Animals’ behavior of "imprinting," becoming socially bonded to the first moving object they encounter, has been nicknamed "baby duck syndrome" — a label that’s sometimes invoked to describe the apparent emotional attachment of developers to their source code editor of choice. That attachment may also be economic: when you consider the third-party add-ons that a developer may have acquired, or even just the investment of time that’s been made in learning an editor’s short cuts and configuring its customization settings, one risks a seriously negative reaction when inviting a programmer to try something else.

The power of editor ecosystems is especially apparent in the world of Eclipse, where plug-ins proliferate and the craft of writing new plug-ins is itself a growing focus of developer talent. On the principle that the rich get richer, it’s no surprise that has initially targeted Eclipse for full-featured Apex Code development.

Also evident is the gravitational field of Visual Studio: a recent interview seemed to find my most important comment to be a statement that if developers wanted to write Apex Code from Visual Studio, I was confident that someone would make that possible. I was thinking more about our partner ecosystem than I was about any investment along those lines — I don’t know if any such effort is planned — but the recent news about a freely downloadable Visual Studio Shell increases my confidence that someone will decide that this is worth doing.

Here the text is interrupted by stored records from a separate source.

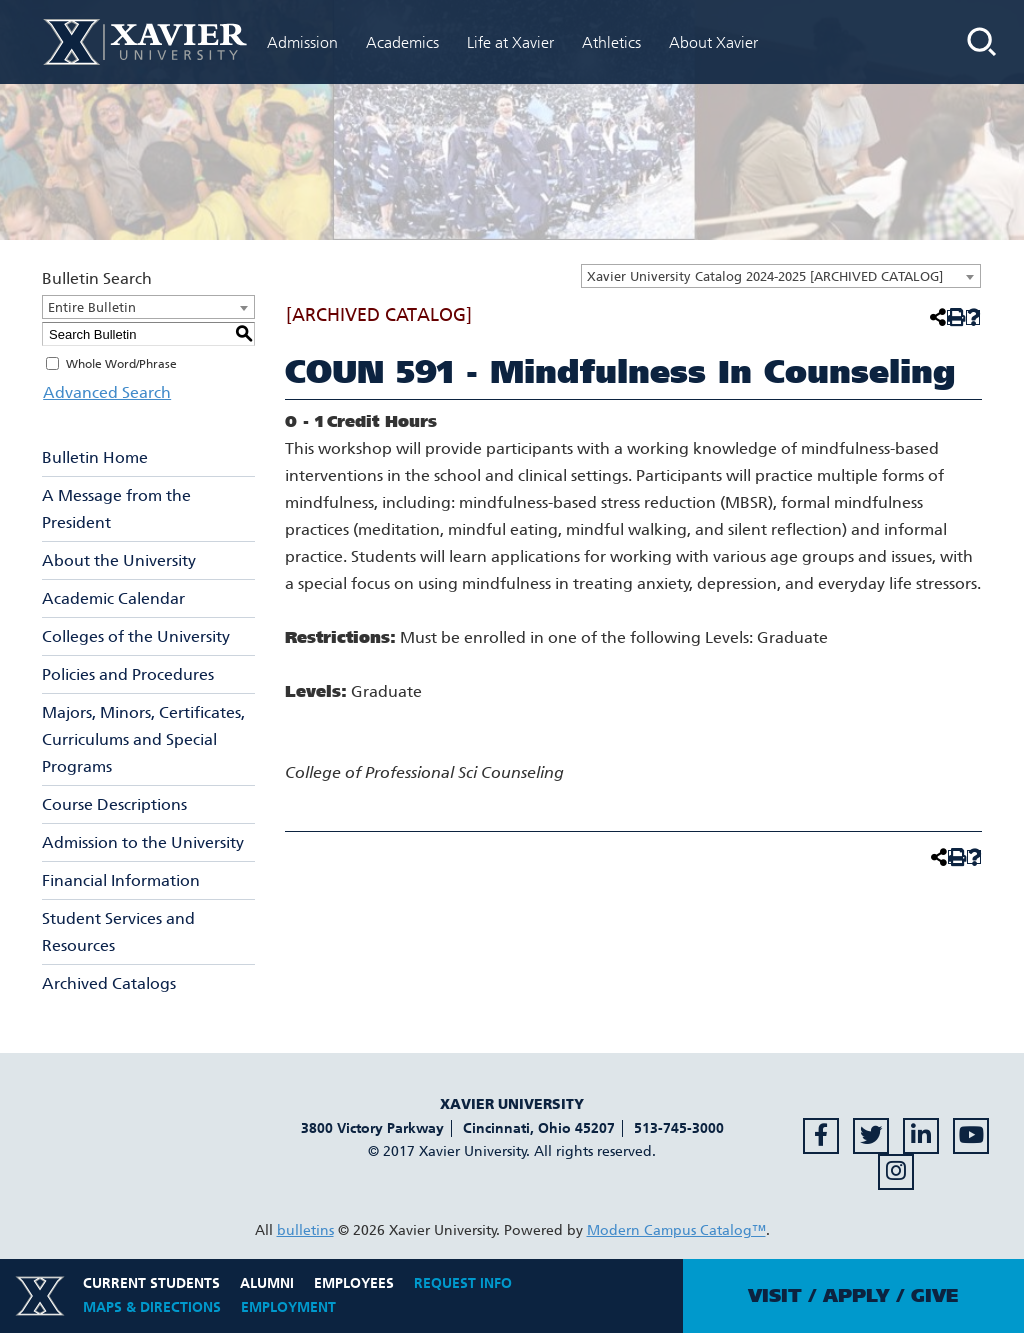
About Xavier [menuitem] (713, 42)
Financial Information (121, 880)
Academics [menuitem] (402, 42)
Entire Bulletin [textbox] (92, 307)
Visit (775, 1296)
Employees (354, 1283)
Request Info (463, 1283)
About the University (119, 560)
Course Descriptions (114, 804)
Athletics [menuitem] (611, 42)
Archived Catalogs (109, 983)
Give (934, 1296)
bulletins (305, 1230)
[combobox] (781, 276)
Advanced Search (106, 392)
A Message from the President (116, 509)
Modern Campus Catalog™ (676, 1230)
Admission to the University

Meanwhile, coders’ editors like Visual SlickEdit soldier on. If Eclipse and Visual Studio are the F-150 pickup trucks of editing, Visual SlickEdit might be the BMW 3-series in that space — with a slate of new features in the latest 2007 release that might even get a baby duck to think of finding a new Mom. Flash and Python support improvements especially caught my eye. The product’s aids to developers are packaged in stand-alone form, in a plug-in for Eclipse, and as a set of add-in utilities for Visual Studio; if anyone has built an Apex Code configuration for SlickEdit, I’d love to know about it.

As any number of t-shirts and MIT graffiti declare, Hackito Ergo Sum.